UK debt boom bigger than the 1980s, says Fitch
This last happened in the ‘Lawson boom’, 30 years ago, when Nigel Lawson was chancellor of the Exchequer. There has been a huge swing over the past year from saving to borrowing, said Fitch.
The group said there were two main factors behind the trend: greater residential investment and lower private pensions savings relative to income. It added that the UK household sector’s worsening financial health reduces consumer resilience to income or interest rate shocks, while also presenting risks for UK consumer loan portfolios.
However, the amount that consumers are paying to service their debts hasn’t risen because interest rates have stayed low. Fitch said that the effective interest rate on all UK household debt fell to 3.3% last year. The fall in the effective interest rate has saved household borrowers £20bn-£25bn in interest payments since 2009.
The group said: “A major interest rate shock appears unlikely (we forecast the UK base rate to rise gradually, to 1.25% by end-2019), but a more immediate shock could come from tightening credit supply.
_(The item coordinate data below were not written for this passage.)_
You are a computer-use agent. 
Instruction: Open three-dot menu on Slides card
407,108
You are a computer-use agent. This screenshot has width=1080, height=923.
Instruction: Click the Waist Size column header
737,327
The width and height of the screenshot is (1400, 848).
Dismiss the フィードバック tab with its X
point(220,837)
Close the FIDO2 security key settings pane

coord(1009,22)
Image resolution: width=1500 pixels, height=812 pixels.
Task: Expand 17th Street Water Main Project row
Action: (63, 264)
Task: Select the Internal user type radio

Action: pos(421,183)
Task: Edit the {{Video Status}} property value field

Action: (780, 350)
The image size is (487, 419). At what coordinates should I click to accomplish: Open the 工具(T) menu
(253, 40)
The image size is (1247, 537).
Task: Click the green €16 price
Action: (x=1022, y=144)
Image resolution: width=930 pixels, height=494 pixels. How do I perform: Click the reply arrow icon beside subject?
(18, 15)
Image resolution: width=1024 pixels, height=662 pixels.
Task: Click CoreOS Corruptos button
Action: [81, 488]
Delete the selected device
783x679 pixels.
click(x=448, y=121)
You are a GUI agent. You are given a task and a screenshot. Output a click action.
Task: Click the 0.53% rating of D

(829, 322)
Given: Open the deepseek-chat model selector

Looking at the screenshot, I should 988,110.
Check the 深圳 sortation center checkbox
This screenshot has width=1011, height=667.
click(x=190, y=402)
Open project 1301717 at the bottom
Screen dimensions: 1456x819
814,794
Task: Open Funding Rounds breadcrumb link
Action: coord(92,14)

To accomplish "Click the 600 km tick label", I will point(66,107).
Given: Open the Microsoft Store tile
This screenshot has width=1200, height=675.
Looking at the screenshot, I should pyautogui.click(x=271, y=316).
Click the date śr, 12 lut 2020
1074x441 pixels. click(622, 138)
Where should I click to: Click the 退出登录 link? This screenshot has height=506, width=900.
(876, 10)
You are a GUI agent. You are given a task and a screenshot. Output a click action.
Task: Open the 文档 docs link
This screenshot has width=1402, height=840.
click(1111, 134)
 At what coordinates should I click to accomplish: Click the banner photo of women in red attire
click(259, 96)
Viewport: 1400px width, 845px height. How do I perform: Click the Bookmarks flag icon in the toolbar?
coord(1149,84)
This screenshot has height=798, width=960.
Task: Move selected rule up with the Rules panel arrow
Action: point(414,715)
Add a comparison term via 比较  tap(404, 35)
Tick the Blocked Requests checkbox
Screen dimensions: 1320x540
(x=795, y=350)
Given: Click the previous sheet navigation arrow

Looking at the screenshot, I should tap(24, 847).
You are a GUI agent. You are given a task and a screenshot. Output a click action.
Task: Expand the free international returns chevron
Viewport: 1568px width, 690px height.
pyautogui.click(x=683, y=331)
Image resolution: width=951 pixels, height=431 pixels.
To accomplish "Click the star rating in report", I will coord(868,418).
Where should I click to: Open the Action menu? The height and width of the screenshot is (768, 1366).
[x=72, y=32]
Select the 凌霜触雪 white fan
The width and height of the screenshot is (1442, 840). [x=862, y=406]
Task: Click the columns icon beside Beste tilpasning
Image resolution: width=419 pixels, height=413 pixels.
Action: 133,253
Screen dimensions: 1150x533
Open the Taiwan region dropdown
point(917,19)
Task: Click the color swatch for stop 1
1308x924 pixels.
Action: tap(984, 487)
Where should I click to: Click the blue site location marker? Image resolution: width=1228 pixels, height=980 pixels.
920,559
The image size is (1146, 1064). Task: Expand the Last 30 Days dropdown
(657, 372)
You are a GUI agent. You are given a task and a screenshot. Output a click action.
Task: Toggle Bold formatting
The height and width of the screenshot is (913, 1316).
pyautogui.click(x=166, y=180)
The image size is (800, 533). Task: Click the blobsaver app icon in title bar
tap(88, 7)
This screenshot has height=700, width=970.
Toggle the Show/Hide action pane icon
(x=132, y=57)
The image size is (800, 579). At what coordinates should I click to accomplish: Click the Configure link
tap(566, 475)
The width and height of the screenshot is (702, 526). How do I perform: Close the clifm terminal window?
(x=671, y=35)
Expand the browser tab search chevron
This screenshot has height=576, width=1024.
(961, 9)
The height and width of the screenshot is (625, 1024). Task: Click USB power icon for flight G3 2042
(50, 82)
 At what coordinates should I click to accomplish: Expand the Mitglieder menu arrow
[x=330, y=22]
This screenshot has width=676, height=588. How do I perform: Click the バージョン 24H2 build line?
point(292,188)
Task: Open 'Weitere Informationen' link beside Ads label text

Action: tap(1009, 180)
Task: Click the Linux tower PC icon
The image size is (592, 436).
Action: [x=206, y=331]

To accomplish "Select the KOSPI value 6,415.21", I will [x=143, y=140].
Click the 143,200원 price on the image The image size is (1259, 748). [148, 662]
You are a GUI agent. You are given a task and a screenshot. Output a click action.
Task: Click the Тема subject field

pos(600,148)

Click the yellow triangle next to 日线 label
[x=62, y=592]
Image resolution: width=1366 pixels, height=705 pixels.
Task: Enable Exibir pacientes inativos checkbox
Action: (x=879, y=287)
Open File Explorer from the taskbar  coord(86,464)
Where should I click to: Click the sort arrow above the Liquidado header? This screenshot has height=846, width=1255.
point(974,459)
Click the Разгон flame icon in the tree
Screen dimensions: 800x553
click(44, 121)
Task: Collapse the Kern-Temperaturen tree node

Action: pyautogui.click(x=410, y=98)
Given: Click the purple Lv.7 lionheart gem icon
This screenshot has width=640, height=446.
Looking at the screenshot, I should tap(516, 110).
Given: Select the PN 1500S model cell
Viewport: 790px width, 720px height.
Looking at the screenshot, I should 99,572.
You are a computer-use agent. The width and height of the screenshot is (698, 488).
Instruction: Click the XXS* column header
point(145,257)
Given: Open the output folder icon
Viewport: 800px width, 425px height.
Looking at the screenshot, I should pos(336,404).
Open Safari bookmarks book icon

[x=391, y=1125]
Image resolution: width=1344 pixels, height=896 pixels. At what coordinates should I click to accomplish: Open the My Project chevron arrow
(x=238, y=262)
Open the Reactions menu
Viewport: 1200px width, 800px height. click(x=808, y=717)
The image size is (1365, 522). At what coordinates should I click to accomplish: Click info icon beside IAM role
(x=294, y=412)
The impact of the Brexit referendum on real wages may be fading, but Brexit uncertainty creates risks of a bigger shock to growth and employment.”
The Bank of England makes its decision on interest rates this week. It had been widely expected to raise rates by 0.25%, but recent weak GDP growth, inflation and business statistics have made a rise less likely. Even if the Bank of England chooses to raise rates this week, most economists expect this to be ‘one and done’, with no further rises for the rest of the year.